◆ **ACTIVITY**: A single number is required: how many lines in the records below contain "agent".

Start of SUPPLIED DATA

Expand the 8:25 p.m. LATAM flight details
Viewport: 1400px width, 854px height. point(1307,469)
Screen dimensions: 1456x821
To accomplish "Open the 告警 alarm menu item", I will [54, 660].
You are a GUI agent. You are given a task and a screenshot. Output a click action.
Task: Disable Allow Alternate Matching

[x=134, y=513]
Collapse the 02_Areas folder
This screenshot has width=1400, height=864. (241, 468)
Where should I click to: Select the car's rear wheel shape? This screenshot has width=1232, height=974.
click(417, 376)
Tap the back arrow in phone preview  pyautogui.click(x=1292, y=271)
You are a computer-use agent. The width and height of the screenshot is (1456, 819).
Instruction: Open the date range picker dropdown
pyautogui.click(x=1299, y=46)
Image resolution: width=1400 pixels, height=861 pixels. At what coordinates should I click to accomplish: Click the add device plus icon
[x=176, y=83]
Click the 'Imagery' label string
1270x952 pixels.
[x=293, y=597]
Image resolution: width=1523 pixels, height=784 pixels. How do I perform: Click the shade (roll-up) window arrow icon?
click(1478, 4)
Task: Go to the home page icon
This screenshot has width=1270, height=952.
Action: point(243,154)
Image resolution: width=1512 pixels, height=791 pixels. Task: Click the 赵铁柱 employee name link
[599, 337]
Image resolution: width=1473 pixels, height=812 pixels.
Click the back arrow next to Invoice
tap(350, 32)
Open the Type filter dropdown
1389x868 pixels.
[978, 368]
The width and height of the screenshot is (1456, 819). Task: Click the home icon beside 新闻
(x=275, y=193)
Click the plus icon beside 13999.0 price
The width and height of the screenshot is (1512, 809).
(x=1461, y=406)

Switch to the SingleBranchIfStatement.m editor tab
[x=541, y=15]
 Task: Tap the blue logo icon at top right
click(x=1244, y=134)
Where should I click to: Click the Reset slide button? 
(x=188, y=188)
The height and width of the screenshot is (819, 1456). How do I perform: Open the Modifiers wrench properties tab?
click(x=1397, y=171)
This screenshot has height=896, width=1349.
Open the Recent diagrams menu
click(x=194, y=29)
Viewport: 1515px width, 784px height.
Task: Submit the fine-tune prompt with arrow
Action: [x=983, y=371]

End of SUPPLIED DATA

◆ **TASK SOLUTION**: 2